Clinical symptoms in patients with pulmonary fibrosis usually consist of cough and dyspnea on exertion. Pulmonary function test results are consistent with a restrictive disease process with reduced lung volumes and decreased diffusing capacity of lung for carbon monoxide.
Histologic examination of lung tissue samples shows subpleural and interstitial fibrosis with scar emphysema and spotted granulomatous pneumonitis with giant cells ( Fig. 63.4 ). Energy-dispersed x-ray analysis shows high interstitial concentrations of aluminum. Diffuse interstitial fibrosis attributable to aluminum exposure is usually most severe in the upper lung zones, although it may be diffuse. Such a distribution is distinct from that of idiopathic pulmonary fibrosis or asbestosis. Desquamative interstitial pneumonia, granulomatous lung reaction, and pulmonary alveolar proteinosis have been described after exposure to fumes from aluminum welding.

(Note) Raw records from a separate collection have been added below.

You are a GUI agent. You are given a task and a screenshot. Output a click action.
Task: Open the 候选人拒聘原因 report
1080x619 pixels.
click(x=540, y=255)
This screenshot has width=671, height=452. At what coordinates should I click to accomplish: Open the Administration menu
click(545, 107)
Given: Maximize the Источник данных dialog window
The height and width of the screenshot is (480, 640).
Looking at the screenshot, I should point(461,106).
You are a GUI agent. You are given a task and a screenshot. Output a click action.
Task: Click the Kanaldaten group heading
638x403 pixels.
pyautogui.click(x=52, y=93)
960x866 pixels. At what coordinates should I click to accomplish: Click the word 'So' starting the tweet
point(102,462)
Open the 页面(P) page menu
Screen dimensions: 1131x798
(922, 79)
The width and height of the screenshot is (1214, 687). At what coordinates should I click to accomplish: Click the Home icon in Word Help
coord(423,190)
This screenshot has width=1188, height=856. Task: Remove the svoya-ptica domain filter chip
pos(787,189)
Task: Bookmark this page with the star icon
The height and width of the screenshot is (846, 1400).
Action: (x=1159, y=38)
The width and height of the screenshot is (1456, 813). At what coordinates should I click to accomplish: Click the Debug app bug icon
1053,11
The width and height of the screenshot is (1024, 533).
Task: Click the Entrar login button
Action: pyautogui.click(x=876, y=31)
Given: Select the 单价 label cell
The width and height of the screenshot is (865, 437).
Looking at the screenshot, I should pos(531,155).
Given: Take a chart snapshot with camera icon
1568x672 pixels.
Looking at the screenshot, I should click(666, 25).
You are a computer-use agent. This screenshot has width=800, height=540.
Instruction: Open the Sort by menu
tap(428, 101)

Radiographic abnormalities may become apparent after a few months or several years of exposure. Typical findings include bilateral hazy opacities or small nodular opacities more pronounced in the upper or middle lung zones and widening of the mediastinal shadow ( Fig. 63.5 ). Emphysematous changes in the basal lung and displacement of the hila upward or backward, indicating pulmonary contracture, characterize advanced cases. The reticulation and honeycombing sometimes may be diffuse (see Fig. 63.4 ). Aluminum-associated pulmonary fibrosis is associated with a high frequency of secondary spontaneous pneumothorax.